NEW YORK – Drivers will get the slightest of breaks on gasoline prices this summer, according to the Energy Department.

The national average price is forecast to fall – by just one cent – to $3.57 a gallon between April and September, the months when Americans do most of their driving.

Still, that would be the lowest average summer price since 2010.

For the year, the department’s Energy Information Administration expects gasoline to average $3.45 a gallon, down from $3.51 last year and also the lowest since 2010.

World demand for oil is growing, but supplies are growing faster than demand because of higher production in the U.S., Canada and elsewhere. That will keep a lid on the price of crude and gasoline.
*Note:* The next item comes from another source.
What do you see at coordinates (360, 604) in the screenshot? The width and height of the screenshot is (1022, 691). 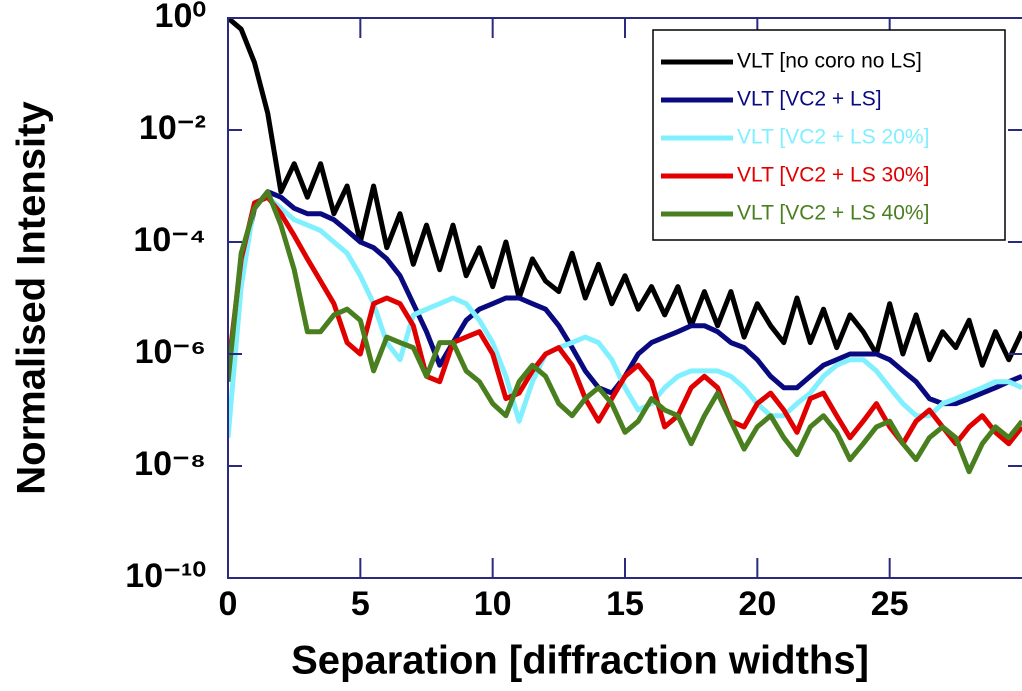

The price of Brent crude, a benchmark used to price oil used by many U.S. refineries and the most important factor in gasoline prices, is forecast to fall 4 percent this year.

U.S. drivers are expected to burn slightly more gasoline than they did last year, according to the EIA. More people will drive more miles as the economy gradually improves, but they are driving more fuel-efficient cars. That will prevent gasoline demand from rising as fast as the number of miles driven.

EIA Administrator Adam Sieminski warned in a conference call with reporters Tuesday that unexpected factors such as refinery outages, pipeline problems or geopolitical events that disrupt crude flows could send prices quickly higher.

The sudden return of supplies could also send prices lower. The average price of gasoline last summer was five cents lower than what EIA had forecast last spring.

Sieminski said that the amount of oil kept out of the market because of political unrest and logistical factors around the world is far higher now than in the past. Turmoil in Libya, Sudan and elsewhere is keeping about 2.5 million barrels per day of oil off the market, about 3 percent of world demand, up from 500,000 barrels historically, he said.